とりあえず今晩は温泉地で一泊しよう。それから、ここから北にあるという橋を見に行くというのも悪くない。
(しばしの|休息《インターバル》って事で)
そんなことを思いながら楓蜜はチューインガムを口中に含み、深々とした緑の匂いと梅の香りを胸一杯に吸いこむのだった。
(……遠い)
山中を往く電車に揺られながら、|石動・悠希《いするぎ・ゆうき》(ベルセルクマシンの戦線工兵・h00642)は胸中で呟いた。愛車を停めてある駅までの距離のことである。
(最初から車で行くべきだったか……いや)
戦場であった山には、道路の一本も通っていなかったのだ。必然徒歩で進むしかなく、そうなれば戦闘前に余計な消耗を強いられていたに違いない。むしろ、歩きでは無事に到着できたかさえ――。

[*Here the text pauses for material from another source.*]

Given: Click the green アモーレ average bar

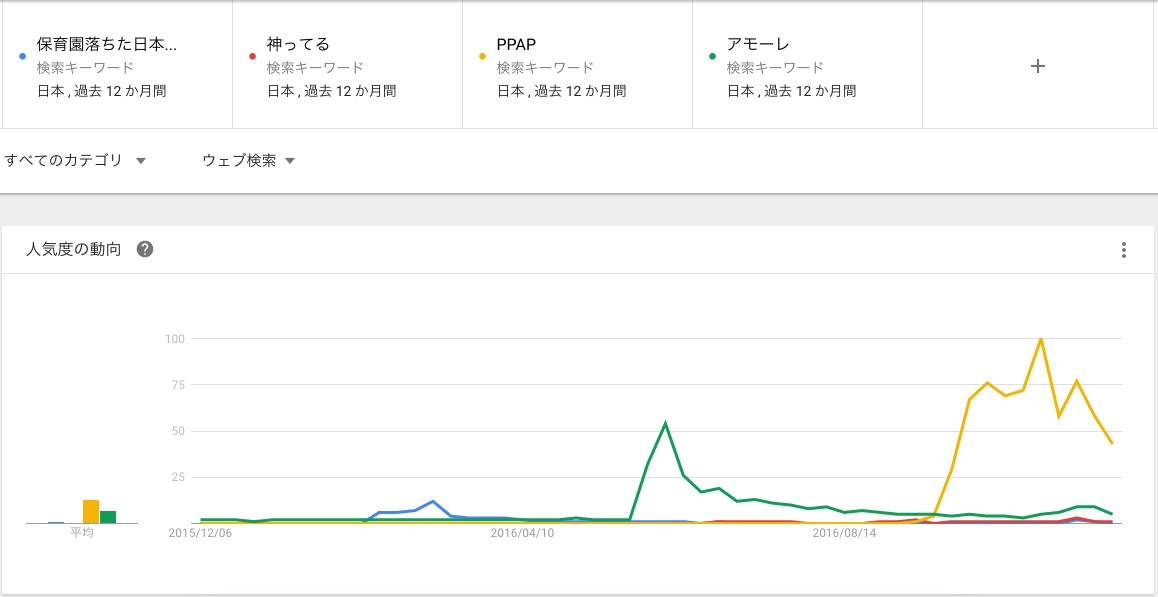Looking at the screenshot, I should 108,517.
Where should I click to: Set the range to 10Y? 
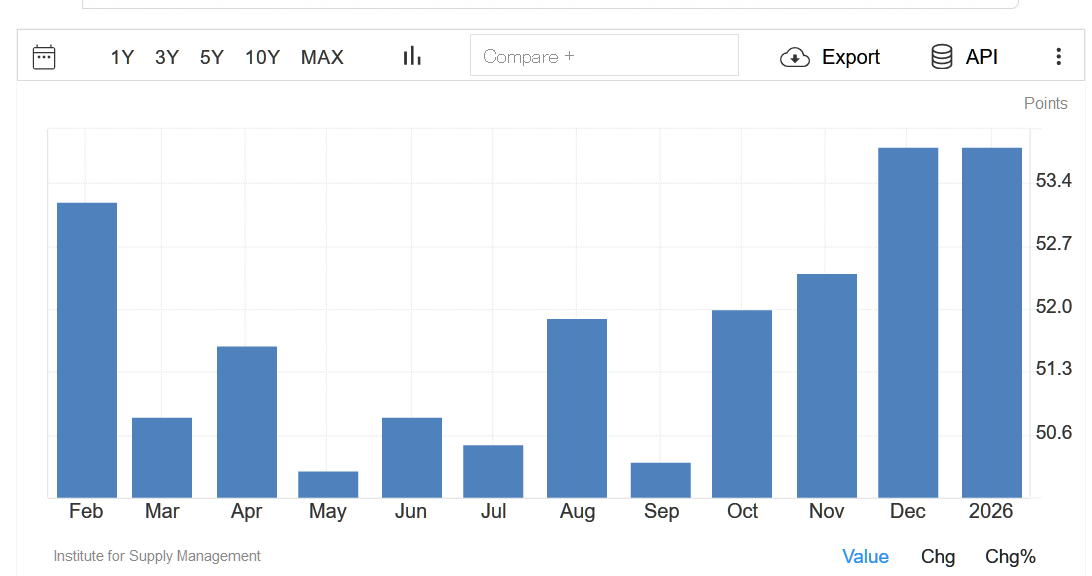pyautogui.click(x=262, y=57)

ヒトの身には到達困難であり、しかしヒトの居住地から隔絶されてはいない。簒奪者があそこを拠点として選んだのは、そういう理由があったのかもしれなかった。
そうこうしている内に、列車は停まった。この辺りで宿を取るという他の√能力者達を見送って、悠希はこの後も続く列車行に備えて駅弁を買い求める。
(……って高いな?)
予想外の出費。だが場所的にも経営的にも仕方ないかと、悠希は幕の内弁当を手に列車へと戻った。
蓋を開け、割り箸を手に、塩鮭と白米を口へと運ぶ。
こうして何事もなかったかのように食事ができる。そのことが、悠希に戦いが終わったということを実感させるのだった。
さっきまで乗っていた列車が去っていく。クラウス・イーザリー(希望を忘れた兵士・h05015)は安堵の念と共にそれを見送った。
(勝ったは良いものの迷子になって帰れない、なんてことになったら格好が付かないからね)
静かな道を歩いていけば、戦に昂った心もずいぶんと落ち着いてくる。そうして坂を下り切ったクラウスの目の前に、ささやかながらも平穏な山里の光景が広がった。
ちょうど出くわした老婦人が気さくに挨拶を投げてくるのに会釈を返しながら、クラウスは自身の故郷から失われた空気を吸いこんだ。
焼けた鉄や硝煙の臭いがしない風。機械に覆われていない土のままの地面を見るのは何年ぶりだろうか。
ここが|楽園《EDEN》と呼ばれる所以を、クラウスはまざまざと感じていた。同時に、
(こういう景色を守っていきたいな)
そして、こんな景色を故郷に取り戻したい。穏やかな熱がクラウスの胸中を満たしていく。
「ちゃんと帰るまでが戦い、だね」
呟いて、|兵士《クラウス》は傾き始めた陽の下を歩き出した。